Jonathan Walton, an acclaimed author, social ethicist and religious scholar currently teaching at Harvard, has been named third permanent dean of the Wake Forest University School of Divinity.
The first African-American to lead the Cooperative Baptist Fellowship theological education partner institution that opened in 1999, Walton currently serves as the Plummer Professor of Christian Morals at the Harvard Divinity School.
He also is Pusey Minister of Memorial Church, Harvard’s official house of worship, where he follows Harvard legend Peter Gomes, a renowned Baptist preacher and scholar who challenged intolerance and prejudice from the pulpit for nearly 40 years until shortly before his death in 2011.
Walton, 45, grew up in Atlanta hearing kitchen table stories of the Civil Rights Movement. An ordained Baptist minister, he graduated from Morehouse College – alma mater of Martin Luther King – before earning his master’s degree and doctorate at Princeton Theological Seminary.
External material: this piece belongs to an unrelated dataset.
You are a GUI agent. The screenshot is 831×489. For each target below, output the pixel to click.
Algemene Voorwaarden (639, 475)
In 2015, he delivered the baccalaureate sermon during Wake Forest’s commencement weekend and was awarded an honorary doctor of divinity degree.
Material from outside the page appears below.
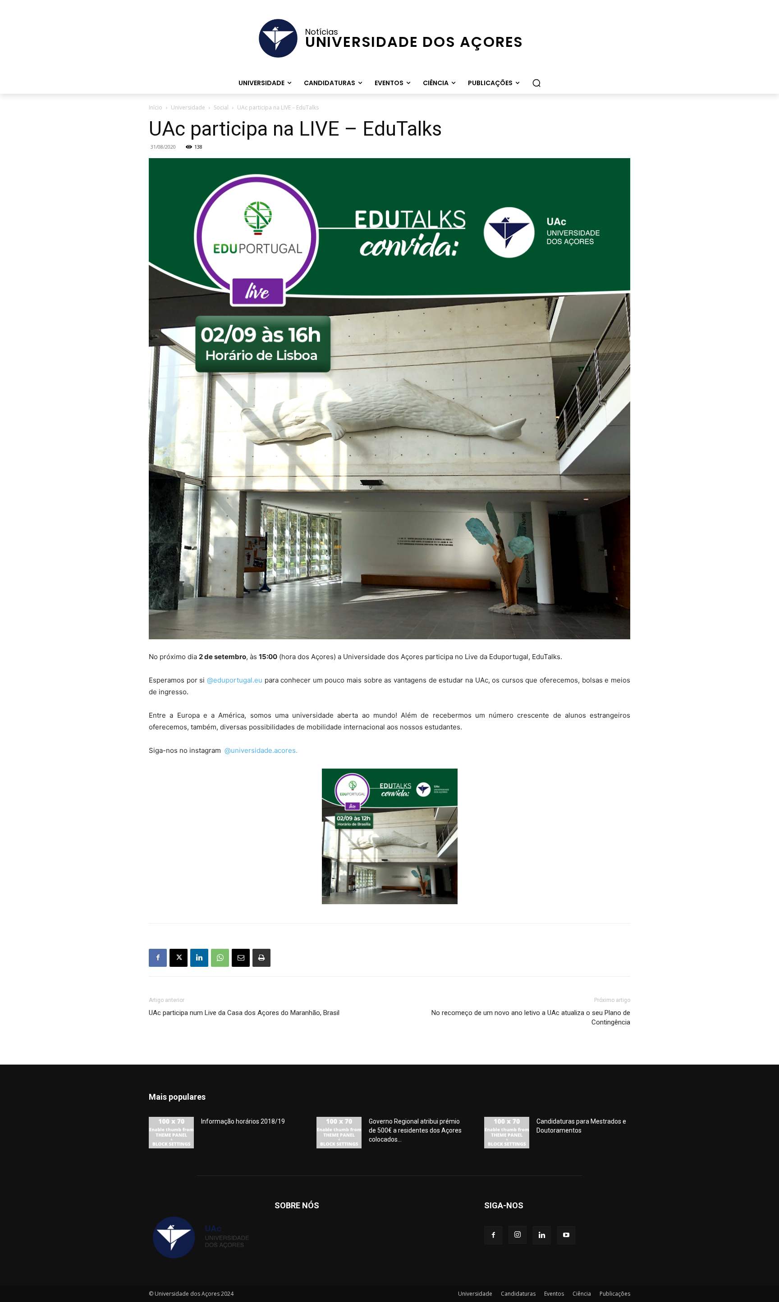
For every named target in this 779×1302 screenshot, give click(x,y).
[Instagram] (518, 1235)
“Jonathan Walton will be a cherished member of our community, at the School of Divinity and across/beyond our campus,” said Wake Forest Provost Rogan Kersh, who chaired the national search committee. “His admirably collaborative style, inspirational and creative approach to colleague-ship, and deep roots across theological and religious communities will make him an invaluable leader and partner for faculty, staff, and students alike.”
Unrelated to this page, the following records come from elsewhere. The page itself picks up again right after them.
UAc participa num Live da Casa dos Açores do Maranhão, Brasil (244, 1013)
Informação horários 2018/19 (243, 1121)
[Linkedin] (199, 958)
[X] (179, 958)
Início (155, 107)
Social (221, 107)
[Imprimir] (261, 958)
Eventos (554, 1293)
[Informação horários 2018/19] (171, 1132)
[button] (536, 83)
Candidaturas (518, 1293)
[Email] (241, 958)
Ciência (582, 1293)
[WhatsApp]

The Wake Forest School of Divinity opened as an ecumenical institution informed by a progressive Baptist heritage after seminaries operated by the Southern Baptist Convention embraced fundamentalism in the 1980s.
Two of the original four faculty members – Bill Leonard and Frank Tupper – taught at Southern Baptist Theological Seminary in Louisville, Kentucky, until they were forced out by the theological and political campaign that supporters called the Conservative Resurgence.
Leonard, an opinion writer for Baptist News Global, served as founding dean of the Wake Forest divinity school until 2010, when he stepped down from administration while continuing to teach. In 2011 Leonard was named the first James and Marilyn Dunn Chair of Baptist Studies at the divinity school, honoring the longtime leader of the Baptist Joint Committee for Religious Liberty, who died in 2015.
Gail O’Day, a New Testament scholar and minister in the United Church of Christ, followed Leonard as dean in 2010. She stepped down last June and died in September following a nearly four-year bout with cancer.
Walton officially assumes duties at Wake Forest School of Divinity July 1. He succeeds Jill Crainshaw, Blackburn Professor of Worship and Liturgical Theology, who is serving as interim dean.